L_OcrDocumentManager_CreateDocument (original) (raw)

Summary

Creates a new OCR file or memory-based document handle.

Syntax

#include "ltocr.h"

L_LTOCR_API L_INT EXT_FUNCTION L_OcrDocumentManager_CreateDocument(documentManager, document, options, fileName)

Parameters

L_OcrDocumentManager documentManager

Handle to the OCR engine document manager.

L_OcrDocument* document

Address to L_OcrDocument variable to be updated with the created document handle that can participate in recognition and saving operations.

L_OcrCreateDocumentOptions options

Options to control how the document is created or loaded.

const L_TCHAR* fileName

The document file name. This value can be NULL.

Returns

Value Meaning
SUCCESS The function was successful.
< 1 An error occurred. Refer to Return Codes.

Comments

This method can either create a file or memory-based OCR document, or load a previously created file-based document based on the values of fileName and options as follows:

To create a memory-based document, pass L_OcrCreateDocumentOptions_InMemory to options. fileName is not used and the engine will not use a disk file to store the document data.

To create a file-based document that will be not be re-used, pass NULL to fileName and L_OcrCreateDocumentOptions_AutoDeleteFile to options. In this case, the engine will create a temporary file on disk to use as the store for the document file. The file is deleted when L_OcrDocument is destroyed. Note that you use your own file name in fileName along with L_OcrCreateDocumentOptions_AutoDeleteFile, the engine will overwrite this file if it exists and automatically deletes it when destroyed.

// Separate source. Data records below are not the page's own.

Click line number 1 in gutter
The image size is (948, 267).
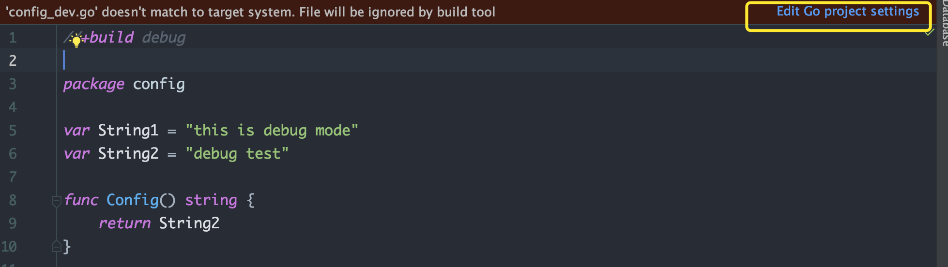pyautogui.click(x=13, y=38)

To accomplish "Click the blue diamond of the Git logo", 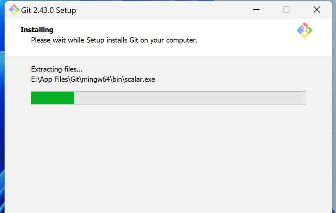I will (300, 29).
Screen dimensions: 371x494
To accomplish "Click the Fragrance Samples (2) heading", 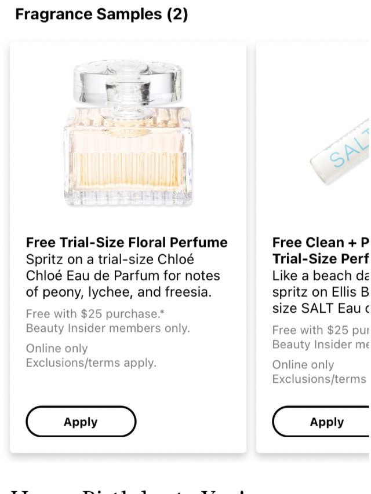I will [101, 14].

To create a file-based document that will be re-used, pass a file name to fileName and L_OcrCreateDocumentOptions_None to options. In this case, the engine will overwrite this file if it exists but will not delete it when L_OcrDocument is destroyed.

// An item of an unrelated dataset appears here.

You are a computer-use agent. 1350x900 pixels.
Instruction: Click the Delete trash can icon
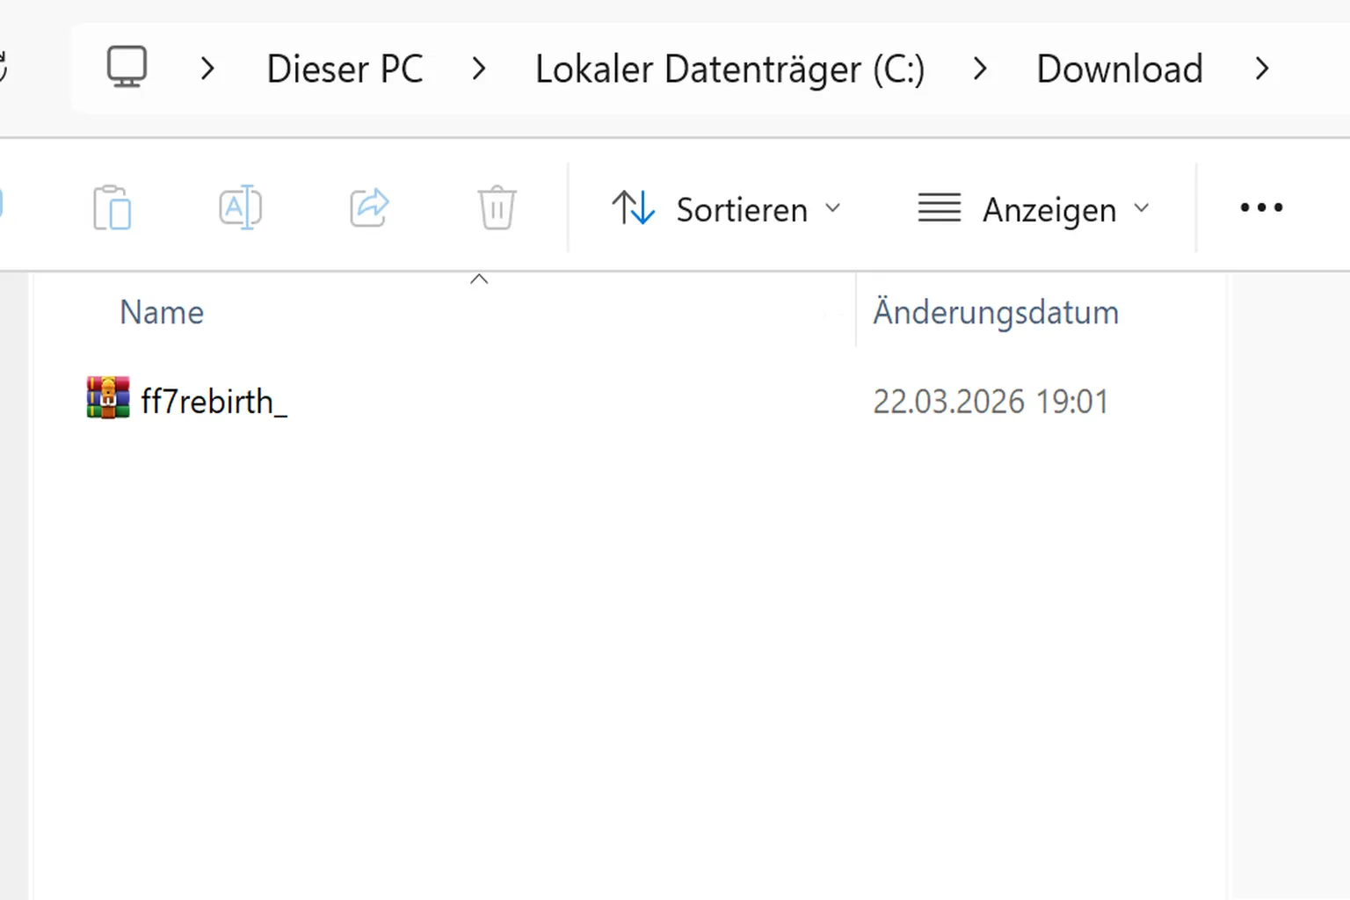pos(497,207)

To re-load a document that was created with the previous option, pass the same file name to fileName and L_OcrCreateDocumentOptions_LoadExisting to options. In this case, the engine will re-generate the document from data found in the file.

Use L_OcrDocument_IsInMemory to test whether a document is memory or file-based and L_OcrDocument_GetFileName to get the name of the disk-file used by a file-based document. This will be set to the same value passed to fileName or the name of the temp file created.

For more information on memory and file-based documents, refer to Programming with LEADTOOLS OCR Module - LEAD Engine.

Typical OCR operation using the OCR engine involves starting up and then creating an OCR document using the L_OcrDocumentManager_CreateDocument method then adding the pages into it and perform either automatic or manual zoning. Once this is done, L_OcrPage_Recognize is called on each page to collect the recognition data and have it stored internally in the page. After the recognition data is collected, you use the various L_OcrDocument_Save or L_OcrDocument_SaveXml methods to save the document to its final format.

When you are done using the L_OcrDocument handle created by this method, you should destroy it as soon as possible to free its resources. Destroying an L_OcrDocument handle will free all the pages stored inside its internal pages list.

Notes:

  1. When you are done with the L_OcrDocument handle you must destroy it using L_OcrDocument_Destroy.
  2. In memory-based documents destroying L_OcrDocument handle will free the document pages so you shouldn't call L_OcrPage_Destroy on the added pages since the OCR document owns them.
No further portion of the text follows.